Submitted to: Environmental Entomology
Publication Type: Peer Reviewed Journal
Publication Acceptance Date: 9/7/2022
Publication Date: 9/30/2022
Citation: Weber, D.C., Haber, A.I., Pasteur, K., Boyle, S.M., Kuhar, T.P., Cornelius, M.L. 2022. Both the squash bug Anasa tristis and horned squash bug Anasa armigera are attracted to vittatalactone, the aggregation pheromone of striped cucumber beetle. Environmental Entomology. https://doi.org/10.1093/ee/nvac079.
DOI: https://doi.org/10.1093/ee/nvac079

Interpretive Summary: Squash bugs are serious pests of cucurbit (squash, cucumber, and melon) crops across the US, degrading quantity and quality of crop yield by their feeding and also by vectoring bacterial pathogens. They are difficult to monitor, contributing to the prevalence of pesticide treatments to avoid possible crop loss. Improved techniques to monitor and manage these pests would contribute to improved pest management and a reduction in insecticide-related risk to pollinators which are necessary to cucurbit production. Another cucurbit pest, the striped cucumber beetle, produces an aggregation pheromone called vittatalactone, which is also attractive to squash bugs; presumably this "eavesdropping" on the beetle's pheromone enables the bugs to colonize crops more rapidly. We tested the response of two species of squash bugs, the squash bug (Anasa tristis), and the horned squash bug (Anasa armigera), to traps baited with synthetic vittatalactone, in Maryland and Virginia. We found that female bugs of both species are attracted, and males of the horned squash bug, but not males of the squash bug Anasa tristis. These findings suggest that the synthetic pheromone vittatalactone will be useful to the monitoring and possibly mass trapping of both species of squash bugs, and thus to help manage multiple species of the cucurbit pest complex in North America. The results will be of interest to cucurbit researchers and pest managers, as well as pheromone providers, in regard to using behavior pest control for protection of this important group of vegetable crops.

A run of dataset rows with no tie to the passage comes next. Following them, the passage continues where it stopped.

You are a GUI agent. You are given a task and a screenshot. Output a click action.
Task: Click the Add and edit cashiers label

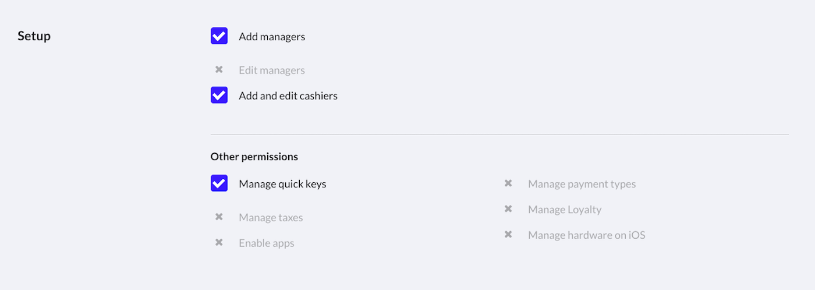coord(288,96)
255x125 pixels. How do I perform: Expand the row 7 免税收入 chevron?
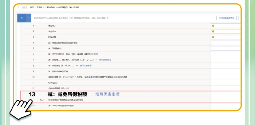[x=96, y=60]
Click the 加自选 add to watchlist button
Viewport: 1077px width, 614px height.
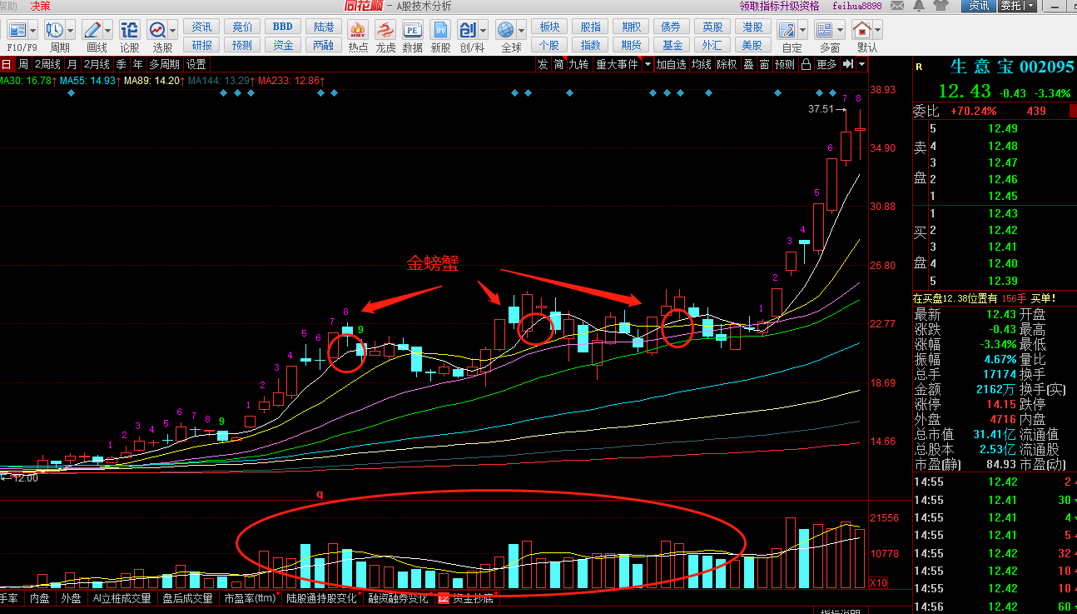[x=671, y=64]
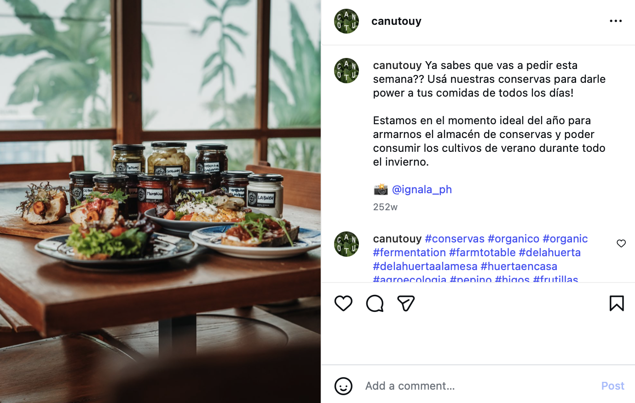Click the canutouy avatar beside hashtag comment
This screenshot has width=635, height=403.
click(346, 244)
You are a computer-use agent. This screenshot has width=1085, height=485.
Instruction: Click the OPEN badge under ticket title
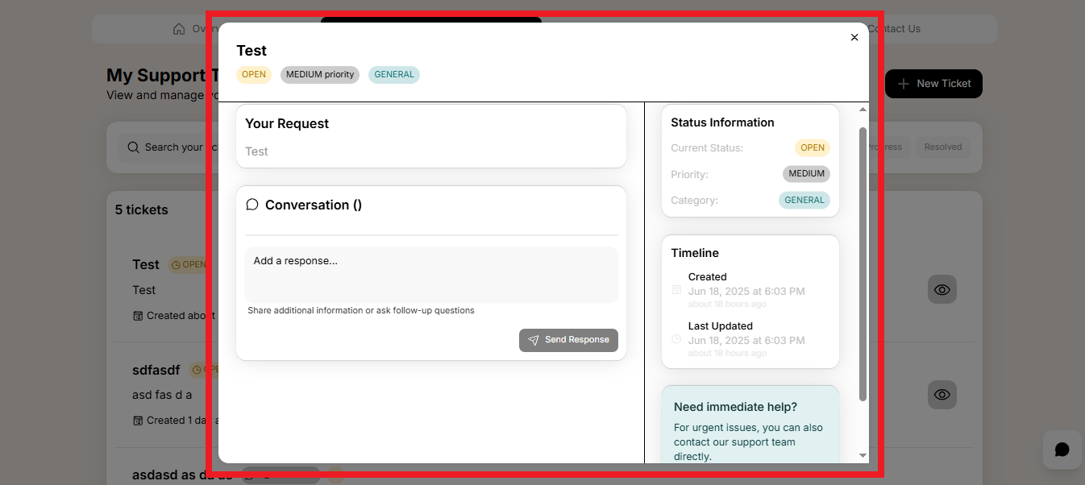(x=254, y=75)
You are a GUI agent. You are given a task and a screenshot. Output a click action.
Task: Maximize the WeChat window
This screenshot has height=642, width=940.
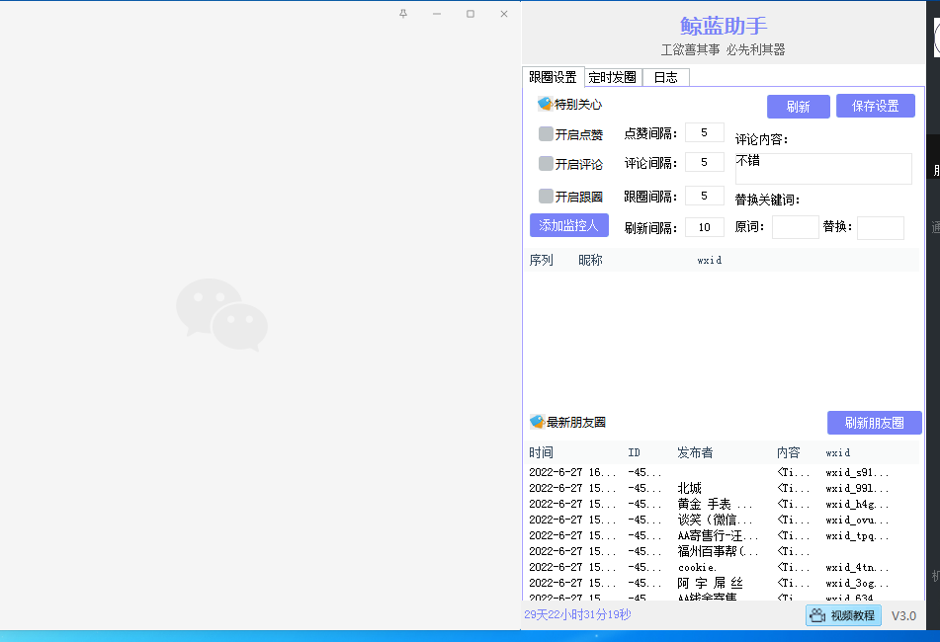click(470, 13)
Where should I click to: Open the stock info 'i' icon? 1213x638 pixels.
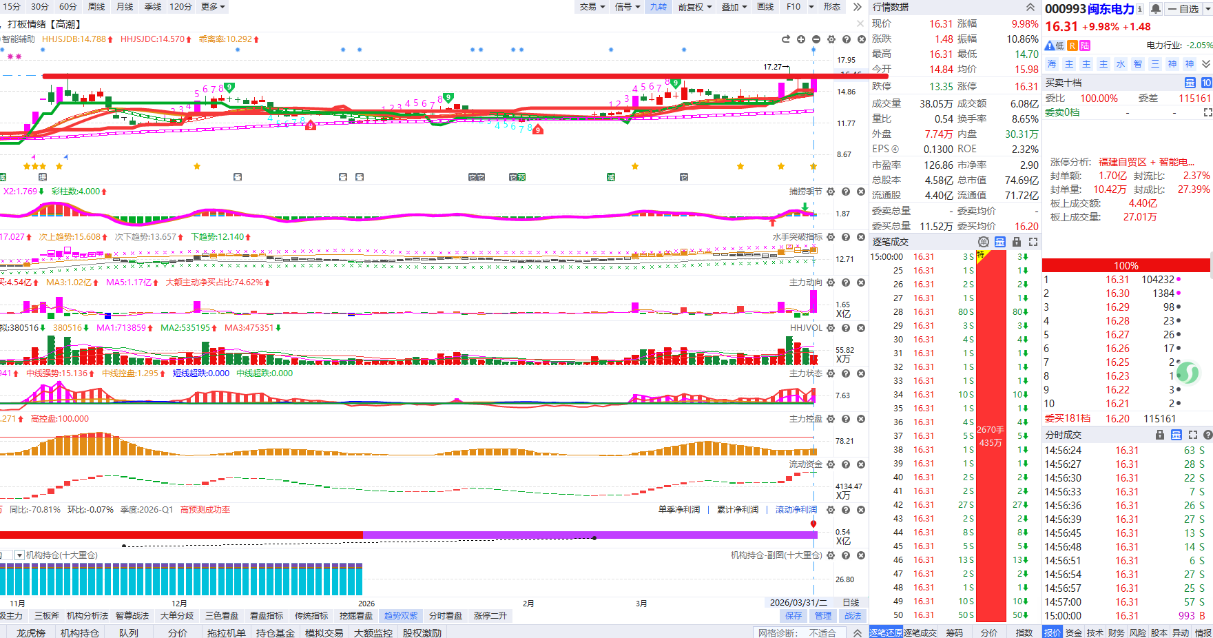(x=1140, y=9)
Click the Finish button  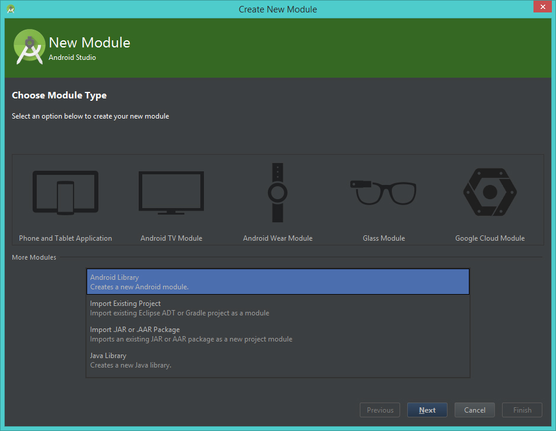[x=522, y=410]
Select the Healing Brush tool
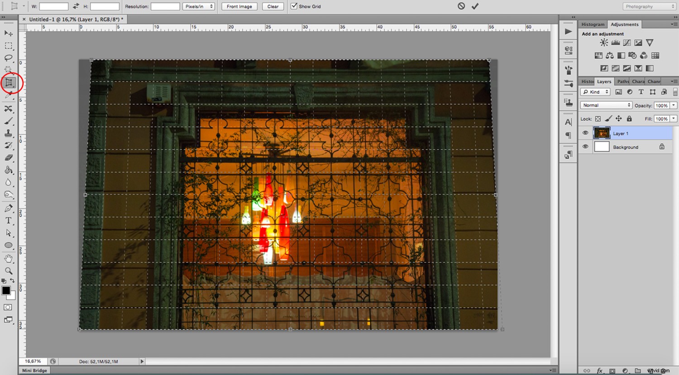The image size is (679, 375). (x=8, y=109)
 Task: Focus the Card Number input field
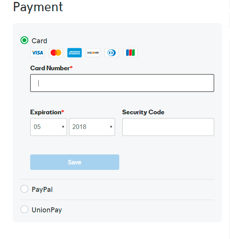click(x=122, y=83)
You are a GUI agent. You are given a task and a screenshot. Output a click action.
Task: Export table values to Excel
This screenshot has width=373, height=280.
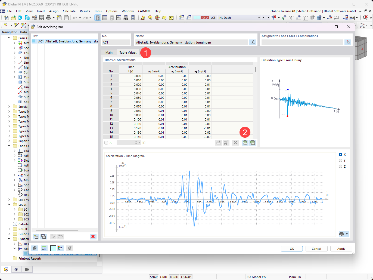pos(252,142)
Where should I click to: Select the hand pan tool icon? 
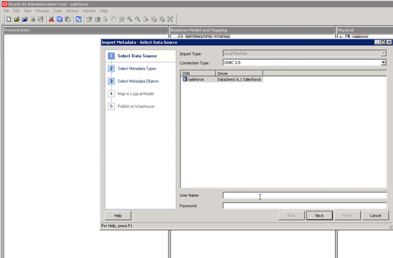coord(114,19)
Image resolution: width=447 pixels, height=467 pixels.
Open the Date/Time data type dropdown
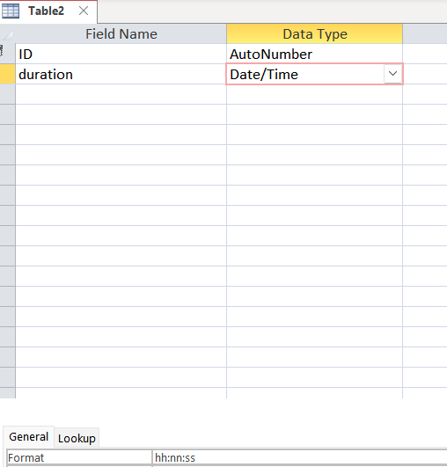click(x=392, y=74)
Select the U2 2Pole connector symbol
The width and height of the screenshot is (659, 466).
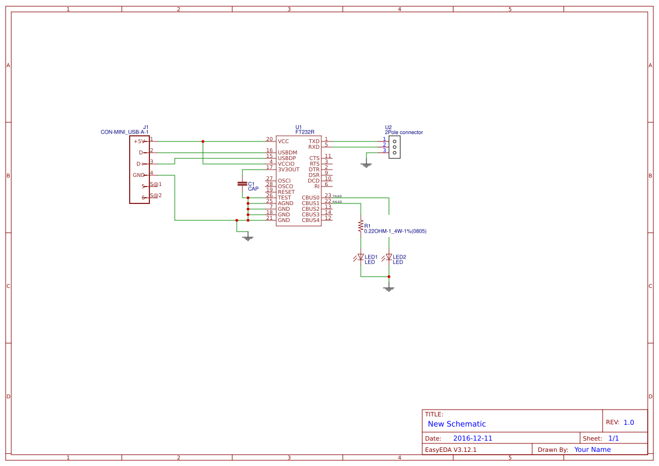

Technical Abstract: Vittatalactone, the aggregation pheromone of the striped cucumber beetle, Acalymma vittatum (F.) (Coleoptera: Chrysomelidae) is attractive to two species of squash bugs (Hemiptera: Coreidae), the squash bug Anasa tristis (DeGeer) and horned squash bug Anasa armigera Say. In field trapping experiments in Maryland and Virginia, clear sticky traps baited with 1mg of synthetic mixed vittatalactone captured ~9x more of female A. tristis and of both sexes of A. armigera, whereas male A. tristis were not significantly attracted, compared to unbaited traps. Anasa armigera showed a distinct dose response to vittatalactone lure loading in the late season, and this species was more attracted than A. tristis, based on comparison to captures from wooden boards emplaced in adjacent fields. Results suggest that vittatalactone could be a “keystone semiochemical” in colonization of cucurbit hosts by specialist herbivores, and offer the opportunity for multi-species behavioral control as a component of integrated pest management in cucurbit crops.